## [EXTRAIT À LIRE]

Dagmar de Franck dit Bart, un polar fantastique et jubilatoire

Dagmar de Franck dit Bart, un polar fantastique et jubilatoire

Littérature florissante et joyeuse autour d’une héroïne à double face : Dagmar mortelle de 16 ans alias Bluty jeune femme vampire. Une histoire à rebondissements à Berlin, en Gironde à Paris et sa région et Ascona en Suisse sur plusieurs périodes. Elle est entourée de personnages forts en thème, roman initiatique sur fond de vengeance de son amante et mère adoptive qui l’a créée à la vie éternelle. La chasse aux immortelles femelles insoumises et révoltées est ouverte. Une dynamique et un style constant vous incitent à tourner les pages, le regard en haleine jusqu’au mot fin. Vous n’êtes qu’au début de vos étonnements à lire Dagmar, un roman hors norme qui révolutionne la littérature de genre.

J’avais déjà été assez surprise par le premier roman de Franck dit Bart et son « Carl et les vies parallèles » avec ses connotations textuelles à la Frédéric Dard pour vouloir à nouveau lire son présent ouvrage « Dagmar ». D’autant que j’ai tout de suite reconnu son style inimitable à la fois très littéraire mais aussi parfois aux limites de l’argot, langue vivante qu’il affectionne et qui agrémente parfois l’action et le tempérament de ses personnages. Ce mélange des genres est très surprenant mais aussi le gage d’un gros travail d’écriture qui rend le roman parfaitement lisible et agréable.

Comme pour ses articles étranges et hors norme pour le Mague, on aime ou on déteste Franck dit Bart. Sa littérature et ses romans sont pratiquement irracontables.
Comment situer ce genre de littérature ? Exercice périlleux, car à la fois forcément fantastique puisque vampirique, mais aussi polar avec la chasse à la vampire, indéniablement historique avec les scènes qui se situent dans les parages de l’artiste expressionniste Ernst Ludwig Kirchner dans le Berlin des années 1910 et le contexte des cabarets et la mouvance anarchiste et pacifiste d’avant-guerre, mais aussi dans le mouvement gay et lesbien en lutte des années 1920, sans oublier le passage de l’héroïne à la communauté Monte Verità en Suisse.

## [LIGNES DE DONNÉES]

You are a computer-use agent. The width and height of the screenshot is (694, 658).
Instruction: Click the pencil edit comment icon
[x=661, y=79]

---

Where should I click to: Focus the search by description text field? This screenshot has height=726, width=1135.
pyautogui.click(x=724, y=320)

## [TRAVAIL À FAIRE]
a: Indiquez si chacune des affirmations suivantes concorde avec la critique de Dagmar, en répondant par oui ou par non et en citant les mots décisifs de la critique. (i) L'héroïne est à la fois une mortelle de 16 ans et une jeune femme vampire. (ii) Le premier roman de Franck dit Bart s'intitule « Carl et les vies parallèles ». (iii) Les scènes historiques du roman se déroulent dans le Berlin des années 1930.
b: Poursuivez la critique de Dagmar à partir de sa dernière phrase.

## [RÉPONSES PAR TÂCHE]
a:
(i) Oui : « Dagmar mortelle de 16 ans alias Bluty jeune femme vampire ».
(ii) Oui : « le premier roman de Franck dit Bart et son « Carl et les vies parallèles » ».
(iii) Non : « dans le Berlin des années 1910 ».

b:
Autre originalité et pas des moindres, j’aime sa façon d’alterner ses chapitres entre les deux époques de son héroïne, Dagmar jeune femme mortelle au temps jadis des années 1910 / 1920 et Bluty la vampire des années presque 2000. Ces aller et retour comme dans l’acte d’amour se télescopent et survoltent ses lecteurs. Il y a de l’électrochoc dans l’air. Car Dagmar ne laisse personne de marbre. Autour d’elle, un aéropage de créatures fleurissent et tombent sous son charme vénéneux. Heureusement Franck dit Bart a eu l’excellente attention de nous livrer sa galerie de personnages en début de roman et nous les conter brièvement, ainsi on n’est jamais perdus.

Un trait de caractère peu banal, sa Bluty est motarde en cuir, ce qui accentue encore davantage sa volonté de se mouvoir le plus possible en liberté et échapper à la police qui la poursuit.
Il y a aussi la Singette, cette marionnette fille singe qui accompagne Bluty dans ses nuits et même le jour dans son sommeil. Elle joue en quelque sorte un jeu de tampon dans la vie tumultueuse de sa compagne écarlate. Elle adoucit ses humeurs et nous lance à la figure quelques facéties d’humour qui apaisent le récit et nous permettent de souffler. Avant qu’un autre chapitre nous entraine vers de nouvelles aventures. On se croirait presque dans un feuilleton populaire à la Boro où toutes les scènes sont relatées dans un désir d’exercer le stylo caméra de son auteur pour notre plus grand joie.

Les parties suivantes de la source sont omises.